* BEGIN INPUT *

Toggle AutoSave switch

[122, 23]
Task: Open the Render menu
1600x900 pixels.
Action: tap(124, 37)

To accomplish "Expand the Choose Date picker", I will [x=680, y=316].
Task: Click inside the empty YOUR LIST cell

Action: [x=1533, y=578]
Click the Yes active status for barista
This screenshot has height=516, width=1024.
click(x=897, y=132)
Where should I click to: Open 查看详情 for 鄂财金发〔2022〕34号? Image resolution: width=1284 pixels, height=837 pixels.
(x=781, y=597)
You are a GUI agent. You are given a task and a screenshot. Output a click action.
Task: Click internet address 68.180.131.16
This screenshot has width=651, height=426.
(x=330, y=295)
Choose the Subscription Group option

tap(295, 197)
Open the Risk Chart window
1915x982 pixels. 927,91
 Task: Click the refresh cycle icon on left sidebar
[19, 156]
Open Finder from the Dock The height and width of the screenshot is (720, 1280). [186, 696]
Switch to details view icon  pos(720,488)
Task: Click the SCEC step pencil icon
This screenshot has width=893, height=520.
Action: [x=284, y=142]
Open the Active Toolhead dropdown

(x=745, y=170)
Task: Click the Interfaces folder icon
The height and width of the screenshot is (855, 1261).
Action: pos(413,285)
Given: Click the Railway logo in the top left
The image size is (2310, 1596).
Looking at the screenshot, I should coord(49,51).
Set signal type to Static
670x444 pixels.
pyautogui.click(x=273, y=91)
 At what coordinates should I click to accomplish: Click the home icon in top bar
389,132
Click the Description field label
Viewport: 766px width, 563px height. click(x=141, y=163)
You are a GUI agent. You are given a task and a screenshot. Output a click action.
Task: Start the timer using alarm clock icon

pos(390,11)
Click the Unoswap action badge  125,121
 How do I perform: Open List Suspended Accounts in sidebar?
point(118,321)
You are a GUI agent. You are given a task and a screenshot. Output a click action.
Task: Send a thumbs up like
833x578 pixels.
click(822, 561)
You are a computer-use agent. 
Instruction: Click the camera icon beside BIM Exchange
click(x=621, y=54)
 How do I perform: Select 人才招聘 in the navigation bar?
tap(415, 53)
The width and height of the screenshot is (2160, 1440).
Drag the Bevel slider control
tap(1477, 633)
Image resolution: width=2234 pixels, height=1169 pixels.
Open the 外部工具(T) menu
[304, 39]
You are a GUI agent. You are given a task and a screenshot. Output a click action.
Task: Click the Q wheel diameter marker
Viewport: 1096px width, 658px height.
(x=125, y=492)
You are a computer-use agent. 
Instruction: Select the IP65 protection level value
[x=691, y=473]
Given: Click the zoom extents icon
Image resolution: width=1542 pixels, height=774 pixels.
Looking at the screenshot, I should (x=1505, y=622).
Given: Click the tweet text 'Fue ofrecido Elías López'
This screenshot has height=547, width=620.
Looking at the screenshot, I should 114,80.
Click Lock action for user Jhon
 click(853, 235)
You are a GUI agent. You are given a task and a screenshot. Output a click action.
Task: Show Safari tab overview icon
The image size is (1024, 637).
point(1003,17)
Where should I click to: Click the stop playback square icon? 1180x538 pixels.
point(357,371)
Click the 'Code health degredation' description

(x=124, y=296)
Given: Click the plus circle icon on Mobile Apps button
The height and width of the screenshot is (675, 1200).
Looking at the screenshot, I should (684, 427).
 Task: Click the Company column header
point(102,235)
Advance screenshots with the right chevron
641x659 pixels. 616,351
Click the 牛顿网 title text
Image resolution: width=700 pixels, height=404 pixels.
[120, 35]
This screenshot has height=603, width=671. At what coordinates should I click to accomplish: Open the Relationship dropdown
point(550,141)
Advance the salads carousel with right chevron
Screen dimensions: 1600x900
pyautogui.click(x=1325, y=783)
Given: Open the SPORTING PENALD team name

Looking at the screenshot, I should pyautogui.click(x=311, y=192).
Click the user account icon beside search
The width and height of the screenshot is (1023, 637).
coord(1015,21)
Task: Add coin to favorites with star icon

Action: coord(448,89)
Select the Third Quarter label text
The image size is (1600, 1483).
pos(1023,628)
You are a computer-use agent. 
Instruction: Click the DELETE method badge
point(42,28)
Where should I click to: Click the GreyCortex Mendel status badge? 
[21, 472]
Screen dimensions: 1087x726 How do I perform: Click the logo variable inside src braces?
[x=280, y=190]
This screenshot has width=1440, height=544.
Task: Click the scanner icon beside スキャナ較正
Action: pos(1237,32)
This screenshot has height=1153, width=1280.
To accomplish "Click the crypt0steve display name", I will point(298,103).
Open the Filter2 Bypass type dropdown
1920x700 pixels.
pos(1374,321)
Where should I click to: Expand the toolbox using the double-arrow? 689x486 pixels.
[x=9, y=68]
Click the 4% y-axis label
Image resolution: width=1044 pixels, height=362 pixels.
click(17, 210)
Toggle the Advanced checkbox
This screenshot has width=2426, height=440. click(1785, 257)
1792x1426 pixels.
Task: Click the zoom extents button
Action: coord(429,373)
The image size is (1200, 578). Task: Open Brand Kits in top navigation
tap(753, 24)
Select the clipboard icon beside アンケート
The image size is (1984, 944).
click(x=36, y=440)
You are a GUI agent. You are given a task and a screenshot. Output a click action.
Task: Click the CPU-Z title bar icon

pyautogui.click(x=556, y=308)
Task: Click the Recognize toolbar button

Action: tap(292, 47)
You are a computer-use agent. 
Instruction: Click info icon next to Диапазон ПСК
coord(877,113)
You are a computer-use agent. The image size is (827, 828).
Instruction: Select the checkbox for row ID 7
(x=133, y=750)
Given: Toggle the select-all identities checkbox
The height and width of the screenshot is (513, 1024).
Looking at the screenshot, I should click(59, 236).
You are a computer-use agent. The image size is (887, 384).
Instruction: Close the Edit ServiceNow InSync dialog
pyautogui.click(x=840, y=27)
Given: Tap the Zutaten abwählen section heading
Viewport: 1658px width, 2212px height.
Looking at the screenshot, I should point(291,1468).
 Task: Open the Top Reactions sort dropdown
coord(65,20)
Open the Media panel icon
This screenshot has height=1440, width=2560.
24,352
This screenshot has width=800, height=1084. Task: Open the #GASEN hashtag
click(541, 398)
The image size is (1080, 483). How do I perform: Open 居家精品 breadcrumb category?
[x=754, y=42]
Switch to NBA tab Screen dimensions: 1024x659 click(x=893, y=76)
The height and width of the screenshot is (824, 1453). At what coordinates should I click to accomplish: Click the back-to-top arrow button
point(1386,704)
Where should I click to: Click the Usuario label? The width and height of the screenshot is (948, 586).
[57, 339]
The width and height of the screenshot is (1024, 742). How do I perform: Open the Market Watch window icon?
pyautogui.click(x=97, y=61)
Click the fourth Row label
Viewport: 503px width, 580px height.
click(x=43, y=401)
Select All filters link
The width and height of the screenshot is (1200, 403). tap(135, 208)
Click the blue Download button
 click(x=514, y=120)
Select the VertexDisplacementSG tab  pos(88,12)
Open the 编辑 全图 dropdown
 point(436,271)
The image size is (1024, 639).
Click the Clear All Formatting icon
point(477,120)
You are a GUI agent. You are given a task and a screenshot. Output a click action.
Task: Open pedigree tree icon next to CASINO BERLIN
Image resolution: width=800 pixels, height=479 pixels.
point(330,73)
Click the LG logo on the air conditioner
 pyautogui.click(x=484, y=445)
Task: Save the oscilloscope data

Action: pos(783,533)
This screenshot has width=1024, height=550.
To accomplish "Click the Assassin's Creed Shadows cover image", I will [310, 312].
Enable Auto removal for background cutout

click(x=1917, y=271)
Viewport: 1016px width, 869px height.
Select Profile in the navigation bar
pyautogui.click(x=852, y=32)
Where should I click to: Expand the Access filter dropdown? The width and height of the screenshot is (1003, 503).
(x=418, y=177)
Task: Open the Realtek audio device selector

* END INPUT *

* REQUIREMENT
Please print every one of the lines above again, character for character, without changing anything.

* SOLUTION
Toggle AutoSave switch

[122, 23]
Task: Open the Render menu
1600x900 pixels.
Action: tap(124, 37)

To accomplish "Expand the Choose Date picker", I will [x=680, y=316].
Task: Click inside the empty YOUR LIST cell

Action: [x=1533, y=578]
Click the Yes active status for barista
This screenshot has height=516, width=1024.
click(x=897, y=132)
Where should I click to: Open 查看详情 for 鄂财金发〔2022〕34号? Image resolution: width=1284 pixels, height=837 pixels.
(x=781, y=597)
You are a GUI agent. You are given a task and a screenshot. Output a click action.
Task: Click internet address 68.180.131.16
This screenshot has width=651, height=426.
(x=330, y=295)
Choose the Subscription Group option

tap(295, 197)
Open the Risk Chart window
1915x982 pixels. 927,91
 Task: Click the refresh cycle icon on left sidebar
[19, 156]
Open Finder from the Dock The height and width of the screenshot is (720, 1280). [186, 696]
Switch to details view icon  pos(720,488)
Task: Click the SCEC step pencil icon
This screenshot has width=893, height=520.
Action: [x=284, y=142]
Open the Active Toolhead dropdown

(x=745, y=170)
Task: Click the Interfaces folder icon
The height and width of the screenshot is (855, 1261).
Action: pos(413,285)
Given: Click the Railway logo in the top left
The image size is (2310, 1596).
Looking at the screenshot, I should coord(49,51).
Set signal type to Static
670x444 pixels.
pyautogui.click(x=273, y=91)
 At what coordinates should I click to accomplish: Click the home icon in top bar
389,132
Click the Description field label
Viewport: 766px width, 563px height. click(x=141, y=163)
You are a GUI agent. You are given a task and a screenshot. Output a click action.
Task: Start the timer using alarm clock icon

pos(390,11)
Click the Unoswap action badge  125,121
 How do I perform: Open List Suspended Accounts in sidebar?
point(118,321)
You are a GUI agent. You are given a task and a screenshot. Output a click action.
Task: Send a thumbs up like
833x578 pixels.
click(822, 561)
You are a computer-use agent. 
Instruction: Click the camera icon beside BIM Exchange
click(x=621, y=54)
 How do I perform: Select 人才招聘 in the navigation bar?
tap(415, 53)
The width and height of the screenshot is (2160, 1440).
Drag the Bevel slider control
tap(1477, 633)
Image resolution: width=2234 pixels, height=1169 pixels.
Open the 外部工具(T) menu
[304, 39]
You are a GUI agent. You are given a task and a screenshot. Output a click action.
Task: Click the Q wheel diameter marker
Viewport: 1096px width, 658px height.
(x=125, y=492)
You are a computer-use agent. 
Instruction: Select the IP65 protection level value
[x=691, y=473]
Given: Click the zoom extents icon
Image resolution: width=1542 pixels, height=774 pixels.
Looking at the screenshot, I should (x=1505, y=622).
Given: Click the tweet text 'Fue ofrecido Elías López'
This screenshot has height=547, width=620.
Looking at the screenshot, I should 114,80.
Click Lock action for user Jhon
 click(853, 235)
You are a GUI agent. You are given a task and a screenshot. Output a click action.
Task: Show Safari tab overview icon
The image size is (1024, 637).
point(1003,17)
Where should I click to: Click the stop playback square icon? 1180x538 pixels.
point(357,371)
Click the 'Code health degredation' description

(x=124, y=296)
Given: Click the plus circle icon on Mobile Apps button
The height and width of the screenshot is (675, 1200).
Looking at the screenshot, I should (684, 427).
 Task: Click the Company column header
point(102,235)
Advance screenshots with the right chevron
641x659 pixels. 616,351
Click the 牛顿网 title text
Image resolution: width=700 pixels, height=404 pixels.
[120, 35]
This screenshot has height=603, width=671. At what coordinates should I click to accomplish: Open the Relationship dropdown
point(550,141)
Advance the salads carousel with right chevron
Screen dimensions: 1600x900
pyautogui.click(x=1325, y=783)
Given: Open the SPORTING PENALD team name

Looking at the screenshot, I should pyautogui.click(x=311, y=192).
Click the user account icon beside search
The width and height of the screenshot is (1023, 637).
coord(1015,21)
Task: Add coin to favorites with star icon

Action: coord(448,89)
Select the Third Quarter label text
The image size is (1600, 1483).
pos(1023,628)
You are a computer-use agent. 
Instruction: Click the DELETE method badge
point(42,28)
Where should I click to: Click the GreyCortex Mendel status badge? 
[21, 472]
Screen dimensions: 1087x726 How do I perform: Click the logo variable inside src braces?
[x=280, y=190]
This screenshot has width=1440, height=544.
Task: Click the scanner icon beside スキャナ較正
Action: pos(1237,32)
This screenshot has height=1153, width=1280.
To accomplish "Click the crypt0steve display name", I will point(298,103).
Open the Filter2 Bypass type dropdown
1920x700 pixels.
pos(1374,321)
Where should I click to: Expand the toolbox using the double-arrow? 689x486 pixels.
[x=9, y=68]
Click the 4% y-axis label
Image resolution: width=1044 pixels, height=362 pixels.
click(17, 210)
Toggle the Advanced checkbox
This screenshot has width=2426, height=440. click(1785, 257)
1792x1426 pixels.
Task: Click the zoom extents button
Action: coord(429,373)
The image size is (1200, 578). Task: Open Brand Kits in top navigation
tap(753, 24)
Select the clipboard icon beside アンケート
The image size is (1984, 944).
click(x=36, y=440)
You are a GUI agent. You are given a task and a screenshot. Output a click action.
Task: Click the CPU-Z title bar icon

pyautogui.click(x=556, y=308)
Task: Click the Recognize toolbar button

Action: tap(292, 47)
You are a computer-use agent. 
Instruction: Click info icon next to Диапазон ПСК
coord(877,113)
You are a computer-use agent. The image size is (827, 828).
Instruction: Select the checkbox for row ID 7
(x=133, y=750)
Given: Toggle the select-all identities checkbox
The height and width of the screenshot is (513, 1024).
Looking at the screenshot, I should click(59, 236).
You are a computer-use agent. The image size is (887, 384).
Instruction: Close the Edit ServiceNow InSync dialog
pyautogui.click(x=840, y=27)
Given: Tap the Zutaten abwählen section heading
Viewport: 1658px width, 2212px height.
Looking at the screenshot, I should point(291,1468).
 Task: Open the Top Reactions sort dropdown
coord(65,20)
Open the Media panel icon
This screenshot has height=1440, width=2560.
24,352
This screenshot has width=800, height=1084. Task: Open the #GASEN hashtag
click(541, 398)
The image size is (1080, 483). How do I perform: Open 居家精品 breadcrumb category?
[x=754, y=42]
Switch to NBA tab Screen dimensions: 1024x659 click(x=893, y=76)
The height and width of the screenshot is (824, 1453). At what coordinates should I click to accomplish: Click the back-to-top arrow button
point(1386,704)
Where should I click to: Click the Usuario label? The width and height of the screenshot is (948, 586).
[57, 339]
The width and height of the screenshot is (1024, 742). How do I perform: Open the Market Watch window icon?
pyautogui.click(x=97, y=61)
Click the fourth Row label
Viewport: 503px width, 580px height.
click(x=43, y=401)
Select All filters link
The width and height of the screenshot is (1200, 403). tap(135, 208)
Click the blue Download button
 click(x=514, y=120)
Select the VertexDisplacementSG tab  pos(88,12)
Open the 编辑 全图 dropdown
 point(436,271)
The image size is (1024, 639).
Click the Clear All Formatting icon
point(477,120)
You are a GUI agent. You are given a task and a screenshot. Output a click action.
Task: Open pedigree tree icon next to CASINO BERLIN
Image resolution: width=800 pixels, height=479 pixels.
point(330,73)
Click the LG logo on the air conditioner
 pyautogui.click(x=484, y=445)
Task: Save the oscilloscope data

Action: pos(783,533)
This screenshot has width=1024, height=550.
To accomplish "Click the Assassin's Creed Shadows cover image", I will [310, 312].
Enable Auto removal for background cutout

click(x=1917, y=271)
Viewport: 1016px width, 869px height.
Select Profile in the navigation bar
pyautogui.click(x=852, y=32)
Where should I click to: Expand the Access filter dropdown? The width and height of the screenshot is (1003, 503).
(x=418, y=177)
Task: Open the Realtek audio device selector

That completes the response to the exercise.